BOLOGNA, A VENT’ANNI DALLA MORTE DI BERGAMINI ANCORA NESSUNO CREDE AL SUO SUICIDIO
BOLOGNA, 15 NOV. – Il gioco non si ferma mai. Qualunque cosa accada. E’ in base a questa logica che spesso accadono vicende che rimangono avvolte dal mistero, dal dubbio e da sospetti.
Un mondo nato attorno ad un gioco, quello del calcio, è diventato uno dei più brutti, pericolosi e incivili. Troppi interessi sono in gioco, capitali investiti, società quotate in borsa, impegni da rispettare che non sempre sono connessi all’allegria che il pallone dovrebbe invece riuscire a trasmettere.
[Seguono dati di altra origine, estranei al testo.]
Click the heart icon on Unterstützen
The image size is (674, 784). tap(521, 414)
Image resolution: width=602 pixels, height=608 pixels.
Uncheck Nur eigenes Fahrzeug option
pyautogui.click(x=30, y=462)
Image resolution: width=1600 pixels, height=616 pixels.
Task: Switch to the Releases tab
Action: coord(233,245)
Nella storia recente del calcio italiano c’è un dramma che è rimasto senza verità . E’ la morte violenta di Donato Bergamini, centrocampista del Cosenza calcio (serie B), trovato cadavere davanti alle ruote di un camion la sera del 18 novembre 1989.
Amici e famigliari lo chiamavano Denis, era giovane, aveva 27 anni, emiliano, e giocava a Cosenza da cinque anni.
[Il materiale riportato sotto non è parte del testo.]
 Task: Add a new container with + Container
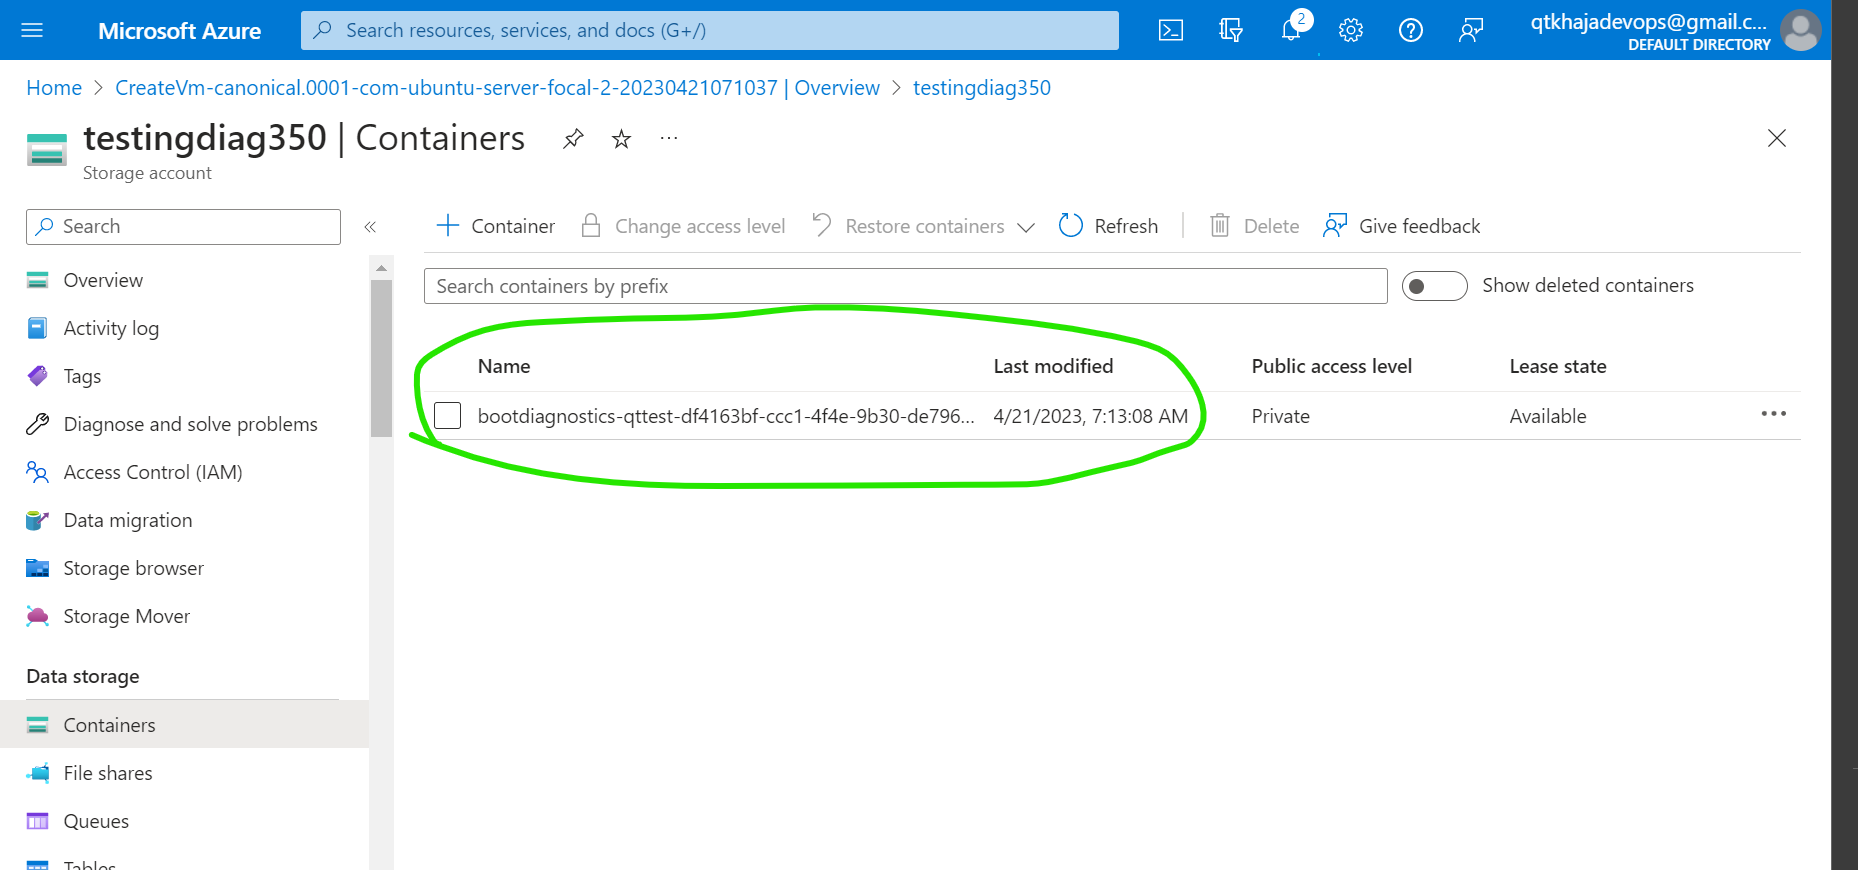pos(495,226)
La sua morte fu archiviata come suicidio dopo un’indagine più che superficiale, durante la quale il camion coinvolto nel presunto suicidio non fu mai posto sotto sequestro. Sul corpo non venne effettuata alcuna autopsia, e gli abiti che aveva indosso sparirono. Le testimonianze riguardo l’accaduto vennero considerate ambigue e contraddittorie e così non furono mai valutate e prese in considerazione.
Incompetenza nel trattare il caso o un mistero da tenere nascosto?
A quanto pare tutto doveva essere dimenticato al più presto, soprattutto le voci che parlavano di un giro di droga, di scommesse clandestine, di partite comprate e vendute e di criminalità organizzata, dovevano essere le prime ad essere soffocate. È evidente che non doveva essere scoperto troppo su quello che all’epoca stava accadendo.
Ma a detta di amici e parenti, di Bergamini si ha il ritratto di un ragazzo che amava il calcio, di un professionista serio e appassionato, anima della sua squadra, troppo ingenuo e pulito perché qualcuno dei suoi compagni potesse pensare di coinvolgerlo in un giro di partite truccate.
Risulta evidente, da una serie di fatti quanto meno insoliti quindi che Denis non può essersi suicidato, e tutti si domandano cosa possa essere realmente accaduto.
Le interviste al padre del calciatore, Domizio, al compagno di squadra Michele Padovano e al massaggiatore del Cosenza calcio Giuseppe Maltese, non riescono a far luce sui dubbi che tutta la vicenda fa sorgere.
“Io credo che fosse ricattato, e che sia stato ucciso per faccende di droga”, dichiara Maltese.
“Negli ultimi tempi Denis era diventato molto chiuso, non parlava con nessuno dei suoi problemi”, sono le parole di Padovano.
E il padre è certo che “Denis era stato messo sulla Statale Jonica già cadavere” anche perché “i due funzionari della Questura [che] hanno fatto una specie di inchiesta segreta […] sono stati trasferiti, mandati via dalla Questura di Cosenza”. E oggi a vent’anni dalla morte del ragazzo, imperterrito dichiara: “mio figlio non si è suicidato,queste cose succedono solo in Calabria o quando di mezzo ci sono calabresi. Me lo hanno ucciso”.
La dichiarazione di Domizio Bergamini appare oggi in uno speciale di due pagine del “Quotidiano della Calabria” che ricostruisce la figura, non solo calcistica, di Denis Bergamini. In particolare, di rilievo è l’intervista al padre Domizio, “Mio figlio – dice – non si è suicidato e poi bastava guardare il corpo dopo il decesso”.
Non è convinto del suicidio neanche Gianni Di Marzio, che traghettò il Cosenza in serie B una stagione prima della morte di Bergamini.
Un mistero, quindi, che probabilmente non verrà mai risolto, che non può che aggiungersi a mille altri, frutto di un sistema perverso in cui contano soltanto lo show e i miliardi.